In fact, according to CoinGlass data, against a total OI of about $16.2 billion across all BTC price futures markets, that of options has risen to $17.5 billion.
Summary
The boom in options on Bitcoin
The CoinGlass chart shows that at the beginning of the year the total Open Interest in options on Bitcoin had fallen below $3.5 billion, having instead risen as high as $14.5 billion in October 2021 at the height of the bull run.
By January 2022, however, it had already collapsed below $7 billion, and by July it had also fallen below $5 billion.
However, after plummeting to $3.5 billion, by the end of January 2023 it had already climbed back up to $7 billion, and then in March it exceeded $14.5 billion again.
So this is a market that has really boomed in 2023, touching new highs similar to those of 2021 but in the absence of a real bullrun.

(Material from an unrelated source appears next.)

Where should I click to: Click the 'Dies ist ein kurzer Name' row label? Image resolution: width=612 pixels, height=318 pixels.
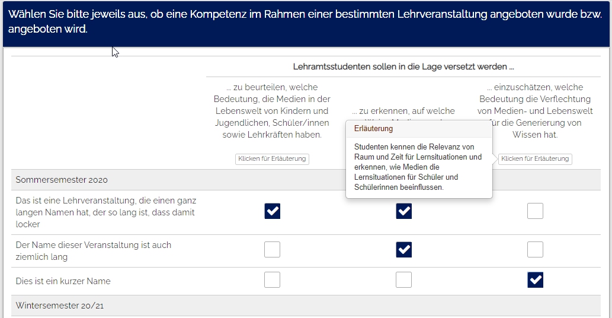coord(63,281)
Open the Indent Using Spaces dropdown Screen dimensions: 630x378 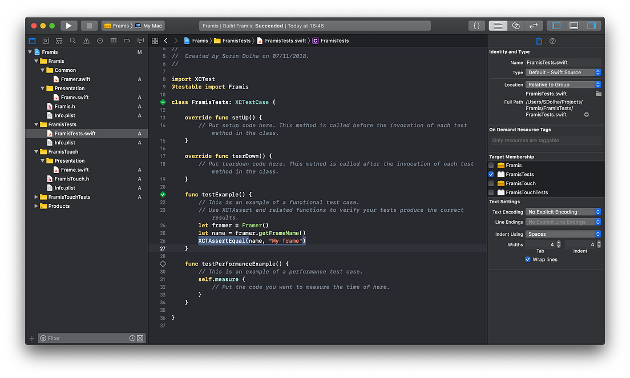pos(563,234)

Last year’s bear-market had suppressed it quite a bit, but this year it not only recovered but ended up breaking all previous records, even those of the 2021 bull run.

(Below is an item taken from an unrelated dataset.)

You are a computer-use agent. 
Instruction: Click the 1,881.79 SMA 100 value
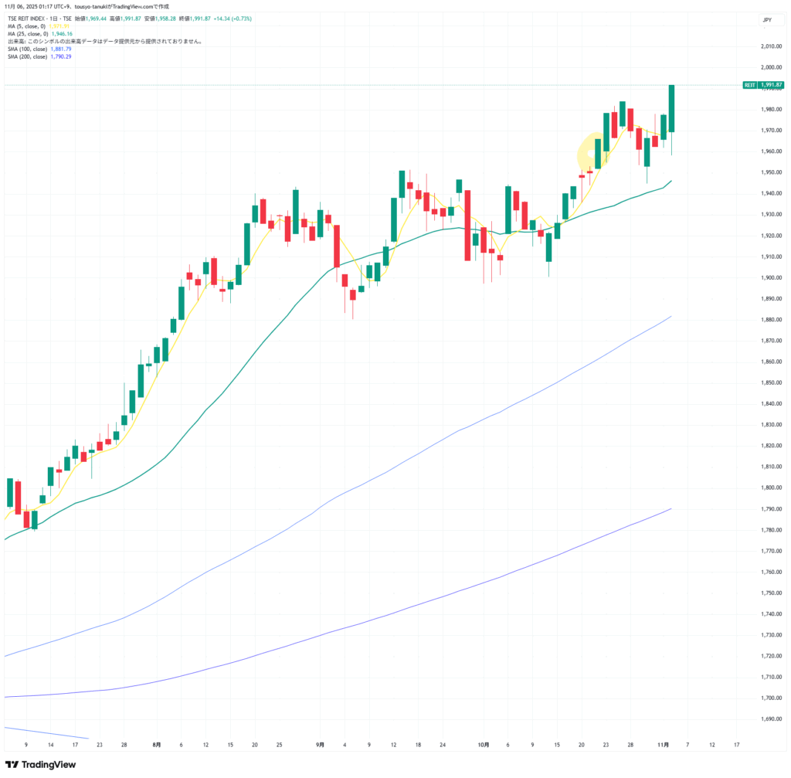pos(60,49)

What’s more, from March onward the OI on BTC options has always remained above $10 billion, and it is probably no coincidence that this happened right after the failure of some major U.S. banks.

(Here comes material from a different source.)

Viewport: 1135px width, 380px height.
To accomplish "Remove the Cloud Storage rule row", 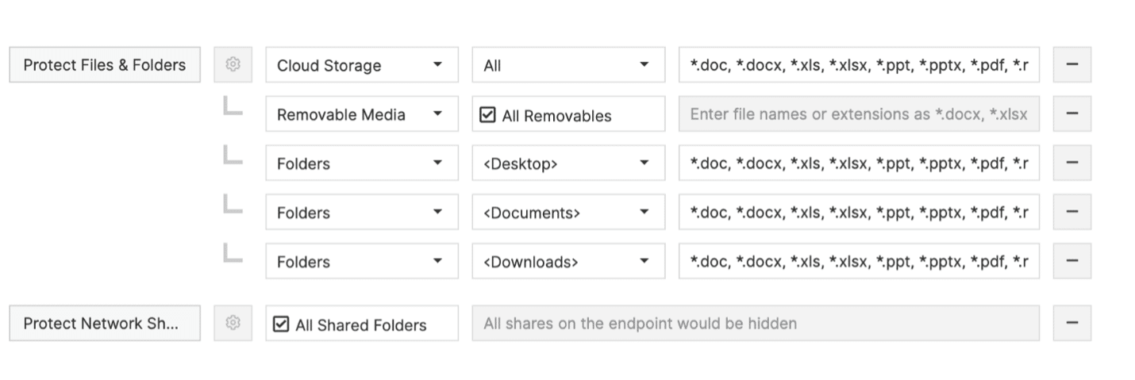I will click(x=1072, y=65).
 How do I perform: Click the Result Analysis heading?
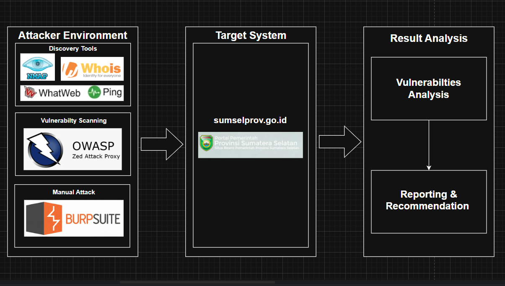429,39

A more sophisticated market
The hypothesis behind this boom is trivially that the market is becoming more sophisticated.
If until 2020 the Bitcoin market was so small and trivial that it had not yet even attracted large institutional investors, there seems to have been a real breakthrough in 2023.
This is also evidenced by the entry of a traditional giant like BlackRock with its application to issue in the US one of the first spot Bitcoin ETFs in US history.
It must be said that the futures and options markets are those more suited to speculators than to real investors, but it is known that financial markets are literally dominated by speculation.
The fact that instruments for speculating on BTC price movements now manage to attract more capital than spot markets for medium- to long-term investors means nothing more than that this market is maturing by increasingly resembling that of, for example, equities.
According to the commercial director of Deribit, (the leading crypto options exchange), Luuk Strijers, the increased activity in the options market is precisely a clear sign of increased sophistication of this market.
The outpacing of the OI of options over that of futures would indicate a growing preference for options as tools for strategic positioning, hedging, or accessing the recent increase in implied volatility.
Options
In fact, options are not only used to open real bets on changes in market prices, but also to mitigate risk.
They are in fact derivative contracts that give the buyer the right, but not the obligation, to buy or sell an asset, at a predetermined price, and by a specific date.
So since the person who buys them has the freedom to decide whether or not to exploit them, they turn out to be perfect for mitigating risk, since they can only be used when there are problems and perhaps not used when everything goes as planned.
Instead, in some cases they are simply used to hope to amplify eventual returns.
Typically, however, the put, or sell, ones are used by those who have opened bullish positions to protect themselves from potential downturns, since then they give them the right to sell at higher prices. Conversely, on the other hand, those call, or buying, ones are generally used by those who are betting on possible declines to protect themselves from potential upturns, since in that case they give them the right to buy at lower prices.
The use of options is by no means trivial, so it is recommended that they be used only by professional or very experienced investors and speculators in this regard.
The main advantage over futures is precisely the fact that they do not oblige the user to buy or sell, but once purchased they can be both used and unused.